Der Spiegel: It's Time To End the Greek Rescue Farce


Whether it be an escrow account or a budget commissioner, the latest demands by Germany show just how absurd negotiations over Greece's future have become. It is high time to bring an end to this tragicomedy.

For the past two years, Greece has wrangled with the euro-zone states and the International Monetary Fund (IMF) over its so-called "rescue." Austerity measures have been agreed to, aid has been paid and private creditors have been forced to accept "voluntary" debt haircuts. Despite all this, Greece is in even worse shape today than it was then. Its economy is shrinking, the debt ratio is rising and the country and its banks have been cut off from capital markets. There isn't even the slightest sign that the situation might improve. Something has gone very wrong with this rescue.

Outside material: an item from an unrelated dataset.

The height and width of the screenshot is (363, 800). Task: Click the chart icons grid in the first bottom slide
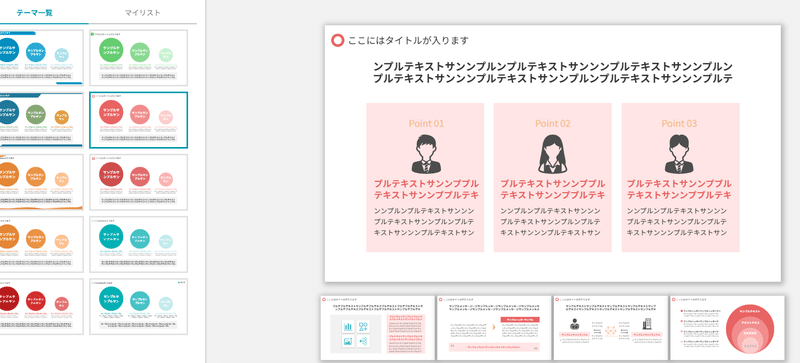coord(356,334)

But none of the protagonists seem to have grasped this. They continue to negotiate as if things are business as usual, they let one "final ultimatum" after the other pass and they persistently fail to realize that their discussions have started to verge on the absurd. It would be a lot better to end this farce.

For weeks now, the Greek government has been negotiating with private creditors and the troika comprised of the IMF, European Union and European Central Bank (ECB) over a second bailout package. But it is already clear that this aid package will not save the country. It appears it will only delay a Greek insolvency -- and it will serve to create new hardships for the country's population. .........(more)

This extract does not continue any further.